Dei tanti autogol che l’Italia rischia di commettere ce n’è uno che sarebbe davvero imperdonabile: far accumulare altro ritardo al treno degli investimenti in ricerca e sviluppo, che già di suo viaggia a singhiozzo. Con i risultati che sono sotto gli occhi di tutti: non solo continuiamo a spendere in R&S l’1,25% del Pil contro il 2% di media Ue ma ci permettiamo anche il lusso di regalare alle politiche per l’innovazione degli altri paesi europei circa 300 milioni l’anno.
I dati pubblicati dalla Commissione Ue vedono l’Italia in terza posizione tra i 28 per il numero di progetti presentati (34.536), ma ventesima nella capacità di ricevere i fondi per la ricerca; la stragrande maggioranza dei progetti viene bocciata e solo il 18,3% ha successo (la media Ue nel tasso di successo dei progetti presentati è del 20,5%).
Per quanto riguarda le classifiche Ue sui top 50 nella conquista dei fondi, il primo ente di ricerca italiano si trova al 5° posto: il Centro Nazionale delle Ricerche si piazza appena sotto al podio, seguito dal Centro Ricerche Fiat (19°) ed Enea (25°).

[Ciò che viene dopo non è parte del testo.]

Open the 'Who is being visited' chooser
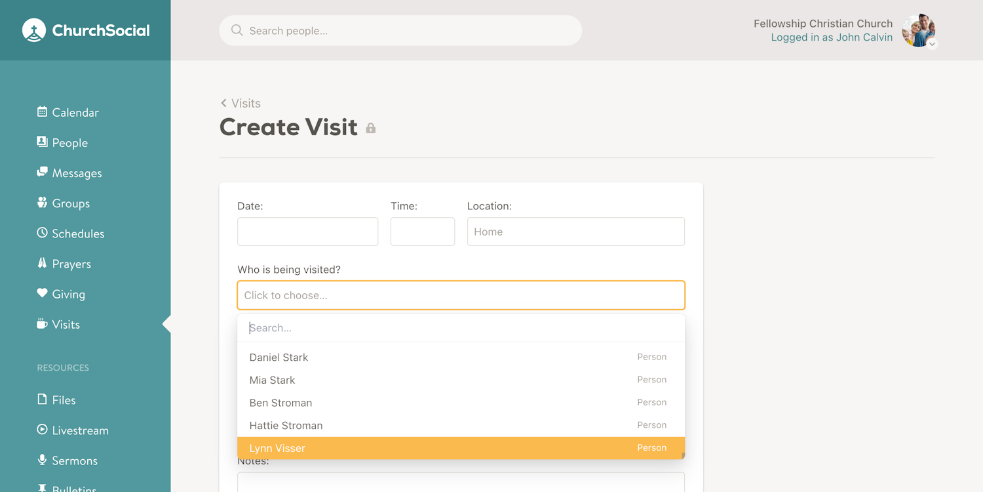The width and height of the screenshot is (983, 492). 461,295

Quarta posizione per D’Appolonia Spa nella lista delle imprese, mentre nella classifica delle università, dominata da 14 atenei inglesi, ne figurano solo due italiani, il primo dei quali si trova al 35° posto (Politecnico di Milano), seguito dall’Almamater di Bologna (37°).
Da Il Sole 24 ORE del 4 aprile 2015, pagina 2.